* SET TASKS
1 - Rewrite the paragraph beginning "Major reinsurers had reportedly started" from the passage on coal shipping insurance below, making it shorter while keeping its main facts.
2 - Using the passage on coal shipping insurance below, decide whether each statement agrees with it. Answer yes or no for each, and quote the words that decide it.
(a) Swiss Re stopped directly insuring coal cargoes in 2018.
(b) The dry bulk sector carries more than half of global seaborne cargo volumes.
(c) Eight firms spoke to Reuters about their coal concerns.

* PASSAGE PROVIDED
The growing influence of Environmental, Social, and Corporate Governance (ESG) is affecting the world-wide shipping of coal with a predicted impact on the availability of insurance cover.

Major reinsurers had reportedly started pulling back from providing bespoke cover for coal projects as part of efforts to meet global climate change commitments and now Swiss Re, (Swiss Reinsurance Company Ltd) has told Reuters that from 2023 it would no longer cover the transport of thermal coal via reinsurance treaties, where it covers a portfolio of insurers' policies.

The company exited the direct insurance of coal cargoes in 2018 and Patrizia Kern-Ferretti, head of marine at Swiss Re Corporate Solutions said: "There is much more pressure on the insurance companies in terms of ESG. I hear from brokers they are having difficulty placing coal policies in the insurance market. More and more companies are applying direct guidelines."

The move away from fossil fuels could drive up the cost of finance and insurance for some shipping firms in the dry bulk sector, which carries nearly half of global seaborne cargo volumes.

The six firms that spoke to Reuters about their coal concerns collectively own, finance, insure or reinsure more than Euros 1.18 billion ($1 billion) of capital in the dry bulk industry, based on the estimated value of shipping assets.

Analysts believe leading shipping financiers currently provide close to Euros 256 billion ($290 billion) of lending to the industry annually, with capital requirements for the dry bulk segment accounting for about Euros 14 billion ($16 billion).

Six European firms collectively representing over 5% of the estimated annual Euros 14 billion ($16 billion) capital financing requirements of the dry bulk industry told Reuters they were either reducing their exposure to vessels that transport coal or were considering doing so.

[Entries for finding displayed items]

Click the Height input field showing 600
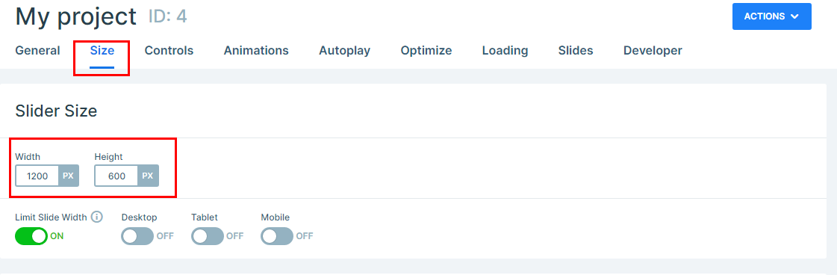The width and height of the screenshot is (837, 275). click(116, 176)
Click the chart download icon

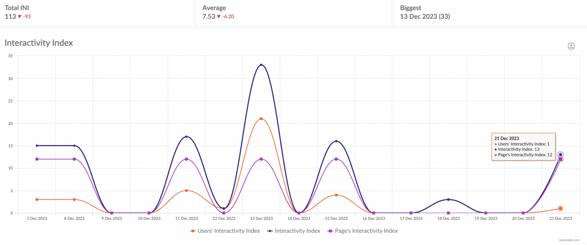pyautogui.click(x=571, y=46)
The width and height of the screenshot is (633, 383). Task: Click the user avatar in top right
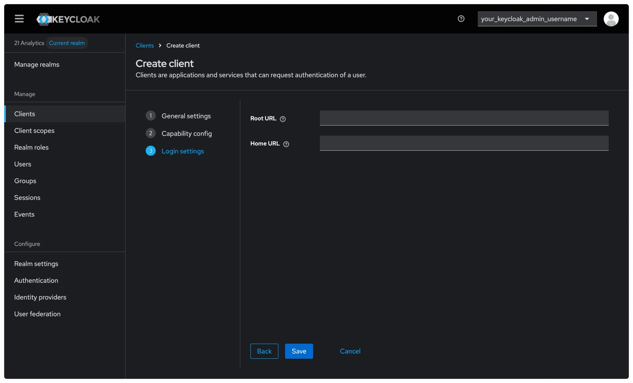tap(611, 18)
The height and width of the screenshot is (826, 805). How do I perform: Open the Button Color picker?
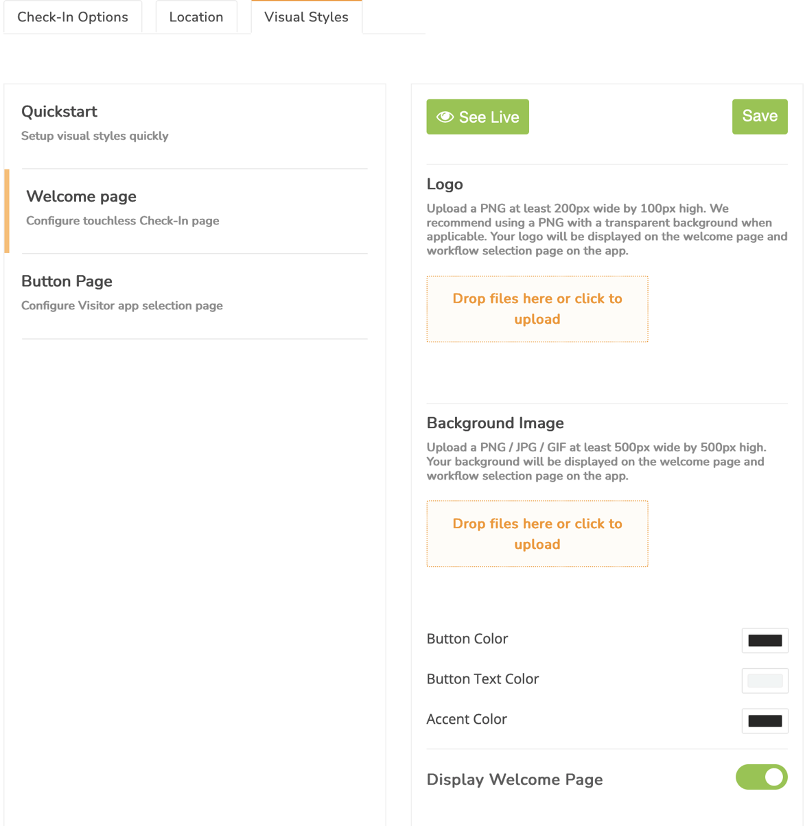pos(765,640)
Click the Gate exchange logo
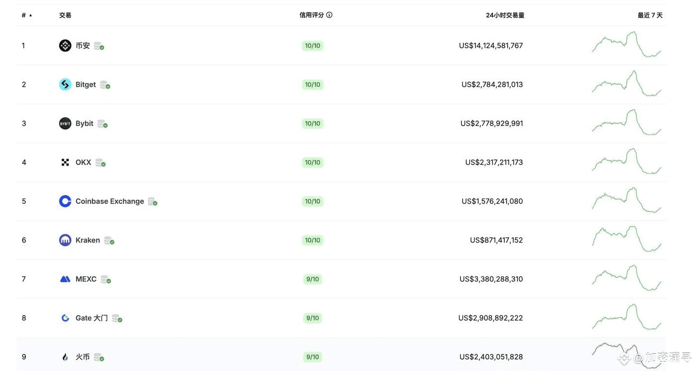696x371 pixels. [65, 318]
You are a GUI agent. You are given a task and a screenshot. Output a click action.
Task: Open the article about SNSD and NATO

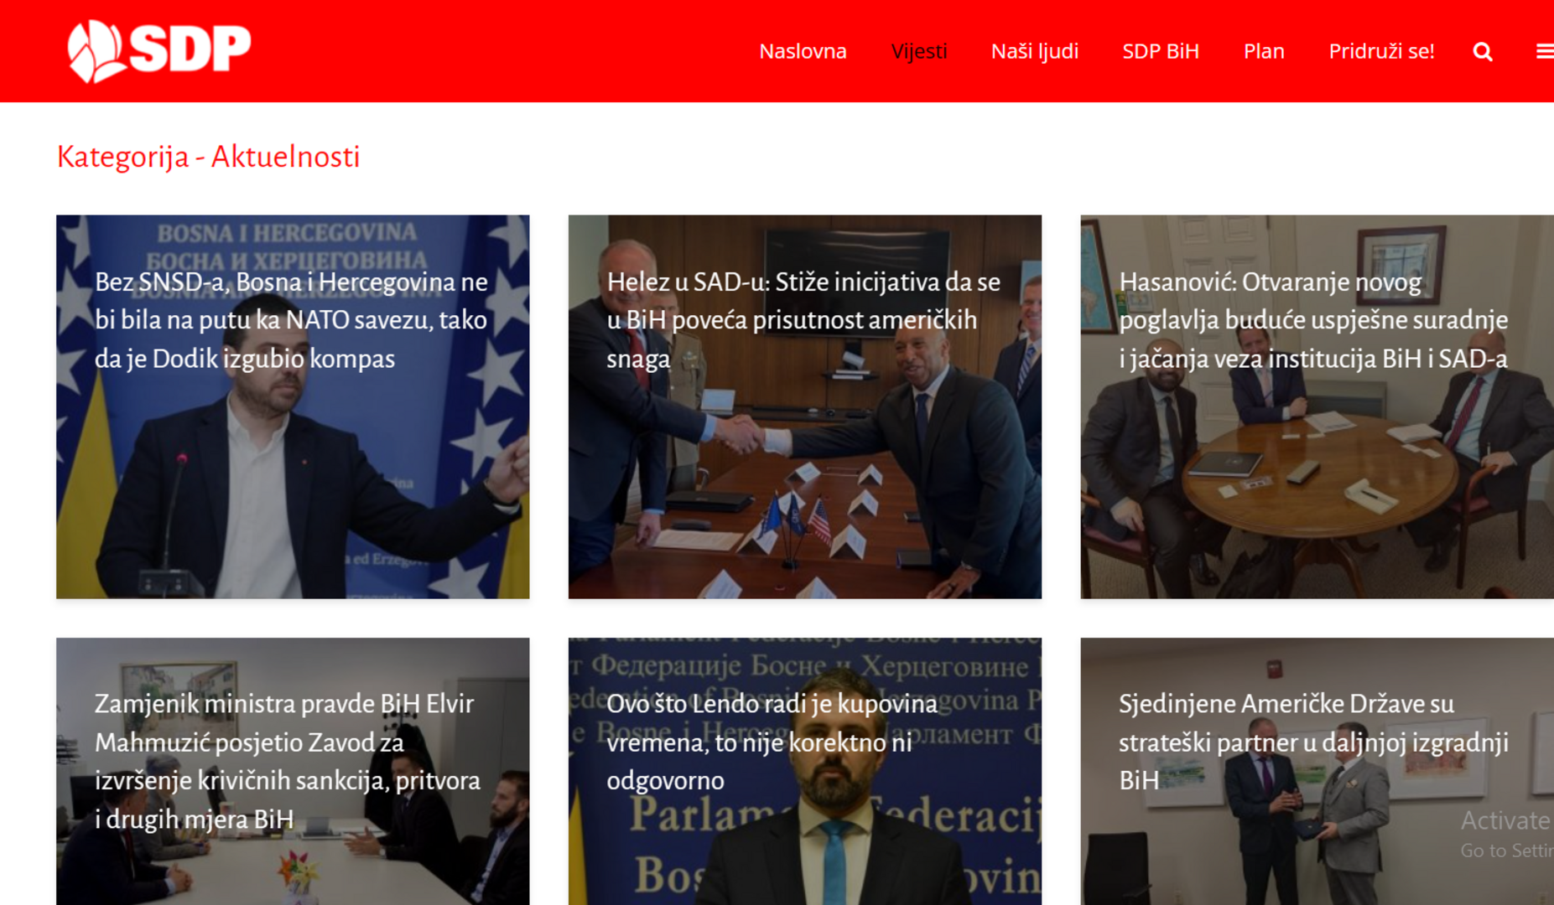click(291, 320)
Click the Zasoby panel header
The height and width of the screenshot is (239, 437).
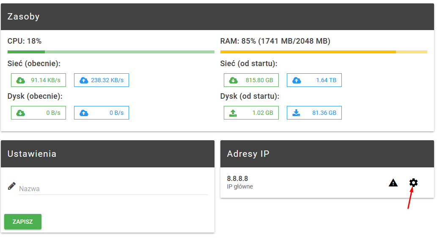[x=217, y=17]
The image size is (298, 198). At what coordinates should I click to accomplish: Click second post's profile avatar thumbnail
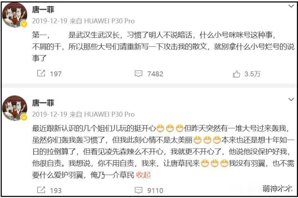pos(15,108)
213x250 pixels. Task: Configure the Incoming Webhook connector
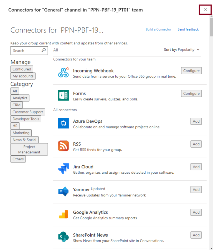(x=191, y=71)
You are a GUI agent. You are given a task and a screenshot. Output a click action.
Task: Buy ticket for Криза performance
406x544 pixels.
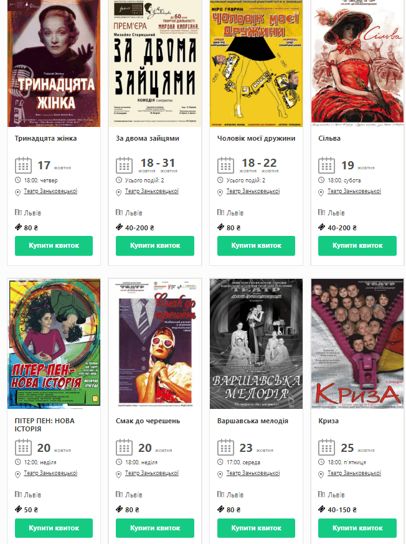[x=357, y=528]
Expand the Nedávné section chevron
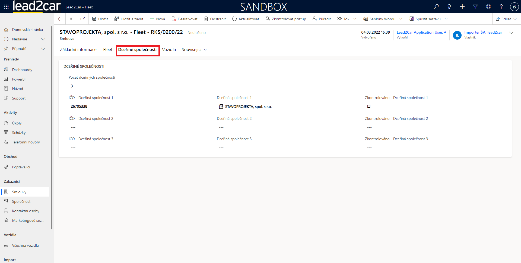The height and width of the screenshot is (263, 521). coord(43,39)
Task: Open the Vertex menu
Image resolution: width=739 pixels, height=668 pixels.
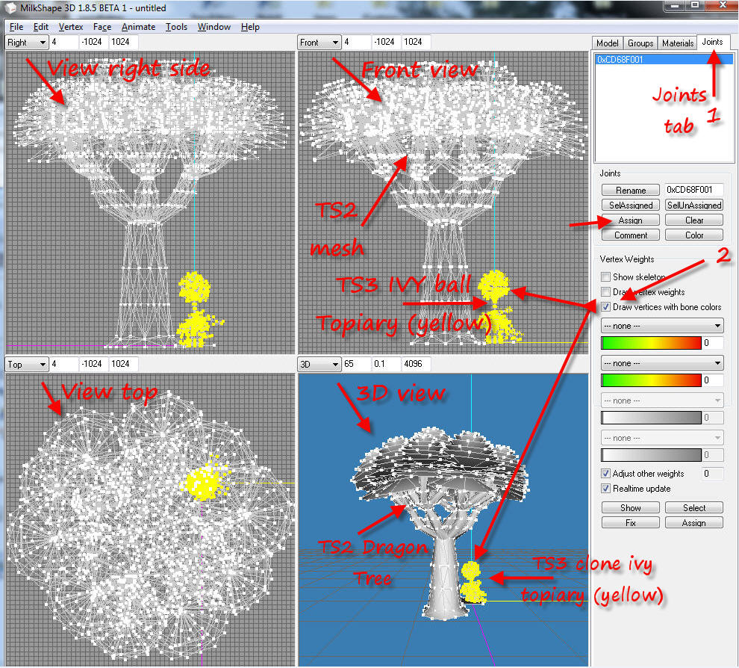Action: pos(71,27)
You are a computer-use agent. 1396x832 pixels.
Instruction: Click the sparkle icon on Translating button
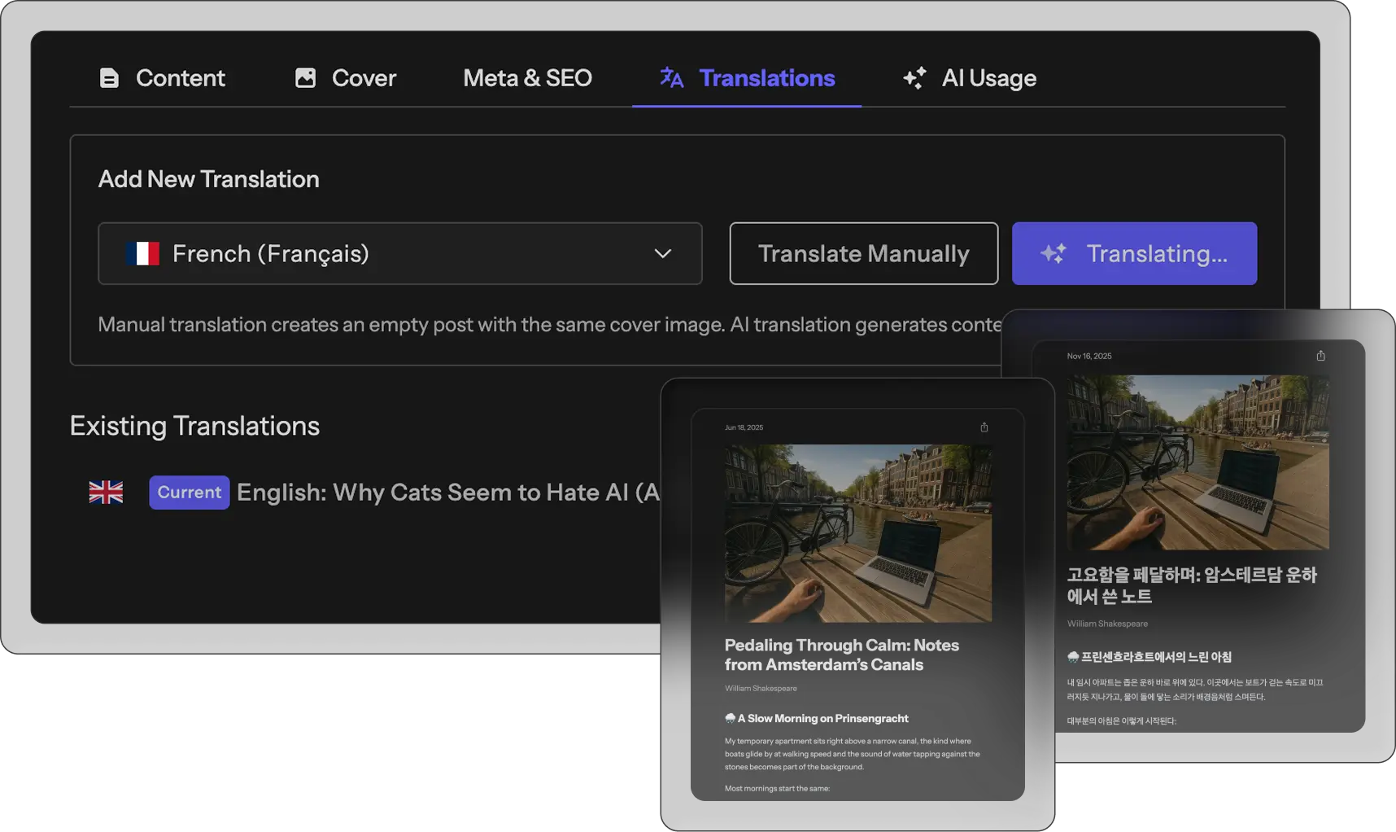coord(1054,254)
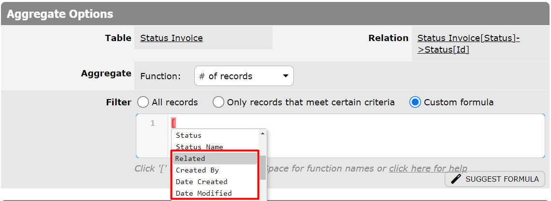The image size is (551, 201).
Task: Choose the highlighted Related suggestion
Action: click(x=190, y=158)
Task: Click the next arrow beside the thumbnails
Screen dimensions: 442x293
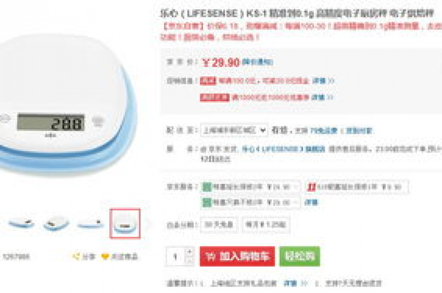Action: pos(149,223)
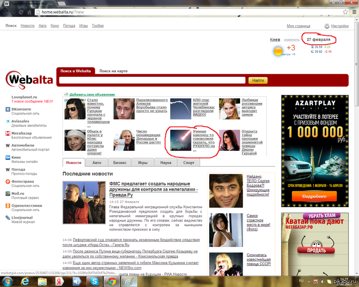Switch to Поиск на карте tab
The image size is (359, 287).
[113, 71]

* COMPLETE ANSWERS
1 - Major reinsurers have reportedly begun withdrawing bespoke cover for coal projects to help meet global climate change commitments. Swiss Re told Reuters that from 2023 it would no longer cover thermal coal transport through reinsurance treaties, under which it covers a portfolio of insurers' policies.

2 -
(a) Yes: "The company exited the direct insurance of coal cargoes in 2018"
(b) No: "which carries nearly half of global seaborne cargo volumes"
(c) No: "The six firms that spoke to Reuters about their coal concerns"